明治2年5月11日(1869年)は土方歳三が箱館戦争で戦死した日です。

歳三の命を受け、市村鉄之助は箱館五稜郭を脱出、船の中で出航を待つこととなります。出航したのが新暦の6月23日頃でしょうか。
中島登の記録には、市村鉄之助、行方不明とあります。

数日かけての航行で、6月末に横浜に着いたのでしょう。
到着後、間もなく質屋に立ち寄ったという記録があります。
当時、目的地に行くのも簡単ではない筈です。身を潜めながら佐藤家までやってくるとなれば、数日は要すると思います。

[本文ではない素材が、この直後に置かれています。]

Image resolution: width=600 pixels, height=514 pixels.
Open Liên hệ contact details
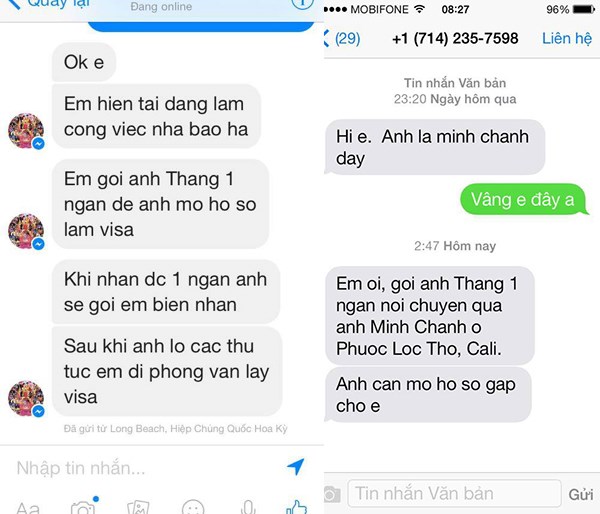point(567,38)
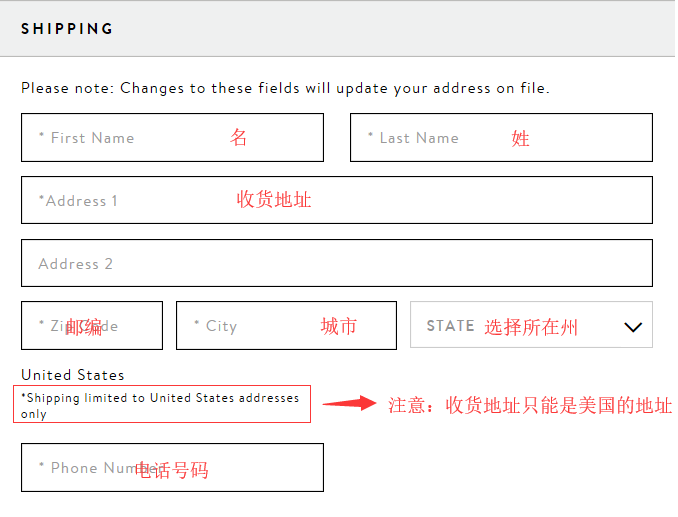This screenshot has height=517, width=678.
Task: Click into the Address 2 field
Action: pos(336,264)
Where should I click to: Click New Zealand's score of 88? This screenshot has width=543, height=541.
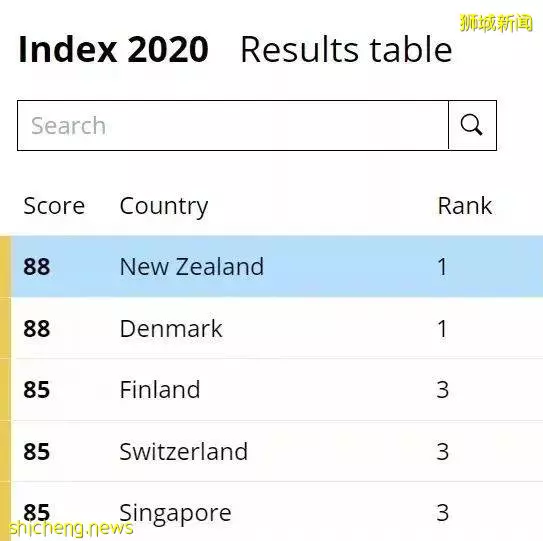(x=37, y=266)
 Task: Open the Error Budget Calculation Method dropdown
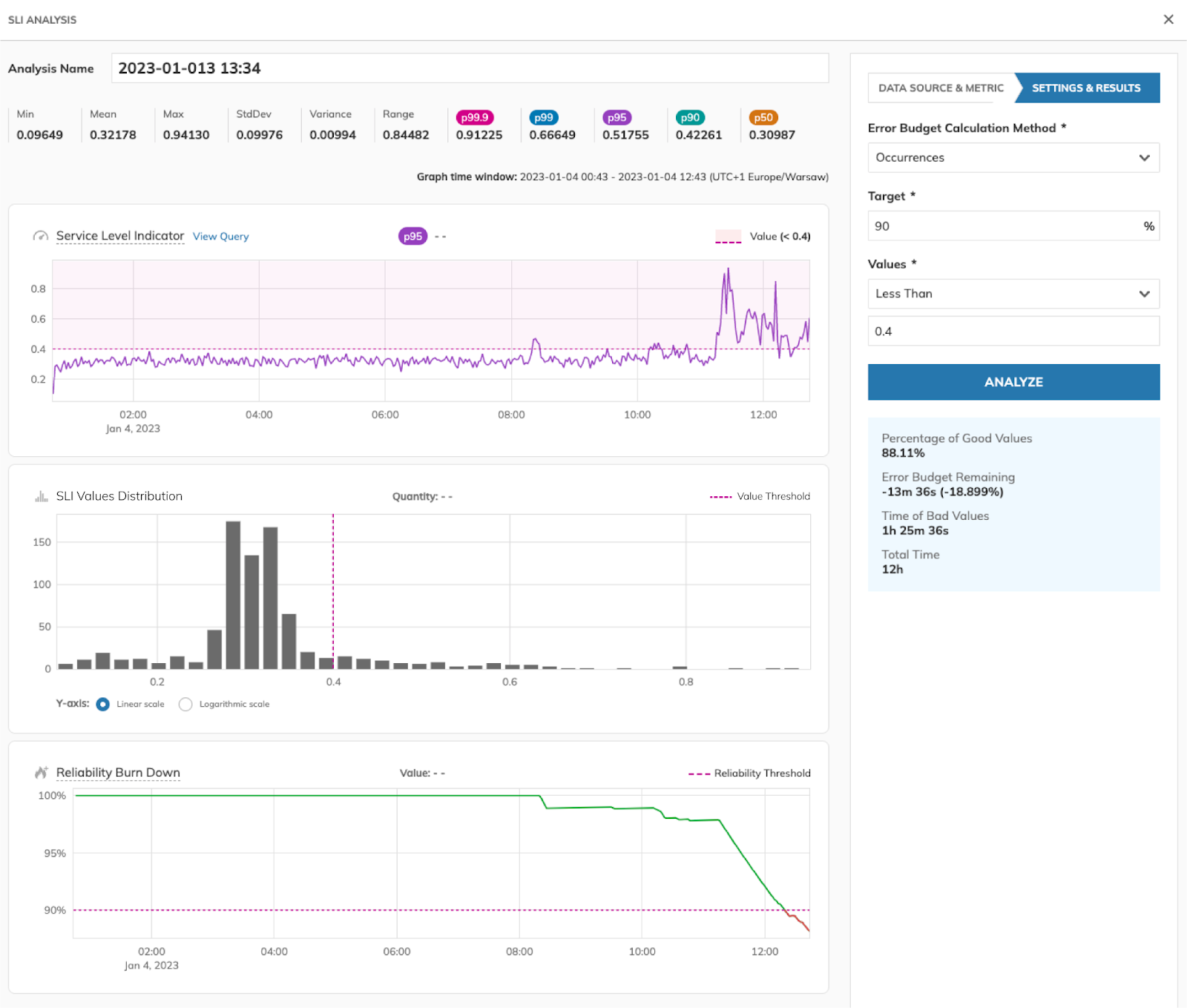(1013, 158)
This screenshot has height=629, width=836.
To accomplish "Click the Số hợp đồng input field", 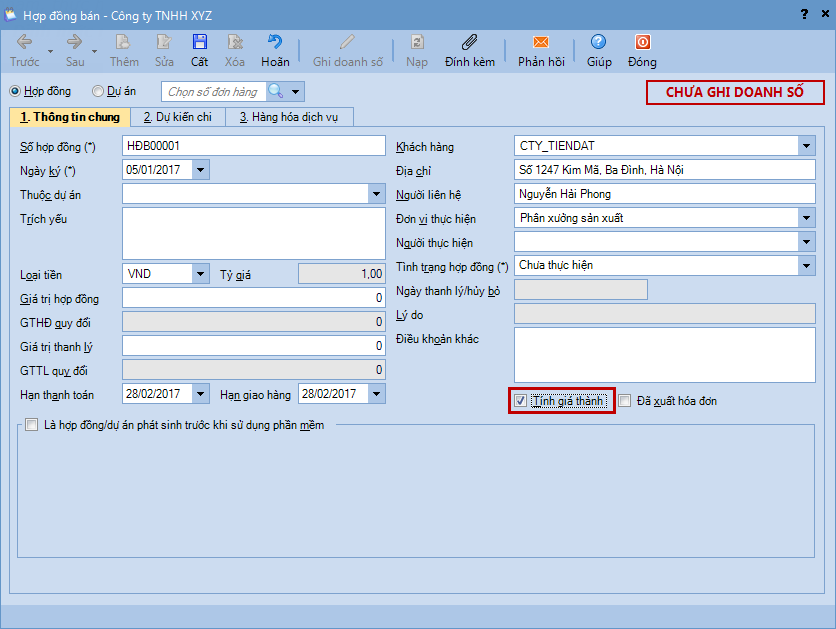I will click(253, 146).

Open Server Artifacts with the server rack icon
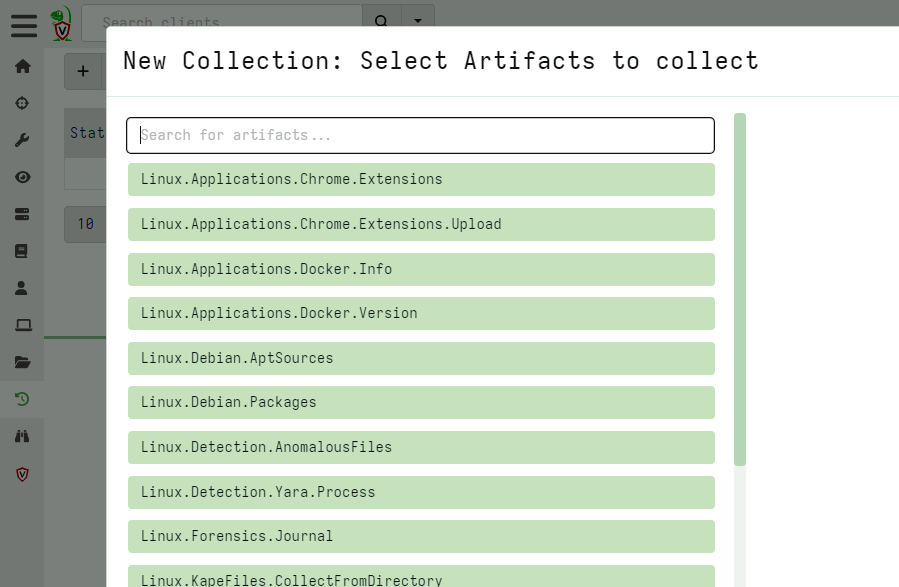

佐藤家に着いたのが、新暦の7月3日との説があります。
この時期は梅雨の真っただ中。
鉄之助は、歳三の命を受けて持ち運んだ遺品・・・写真、遺髪、刀、書き付け・・・
「使の者の身の上 頼み上げ候 義豊」
諱の義豊とあり、いつもの署名、土方歳三ではありません。
そして戦況を伝える手紙は書いていませんでした。



賊軍となってから、筆まめだった歳三が、そこから手紙を一切出さなくなりました。
父母のように慕った彦五郎やノブに、いらぬ嫌疑がかかってはならないと、証拠に残る手紙を書けなかった。何をやらせても、そつなく出来た歳三は彦五郎、ノブへの配慮も忘れませんでした。
北へ向かう会津、仙台、箱館。もっと手紙を出したかったことでしょう。そんな歳三の気持を考えると可哀想だったなと思います。
歳三の一番大切な身内への心遣いは、市村鉄之助に伝言としてもたらされました。

「われ、日野佐藤兄に対し、何ひとつ、恥ずるべきことなきゆえ、どうかご安心を」

当家は、歳三のすぐ上の姉・のぶの直系の子孫にあたりますが
弟思いだったのぶでしたので、市村鉄之助から歳三の戦死を知らされた時のことを思うと、可哀想でなりません。
歳三の冥福をお祈りいたします。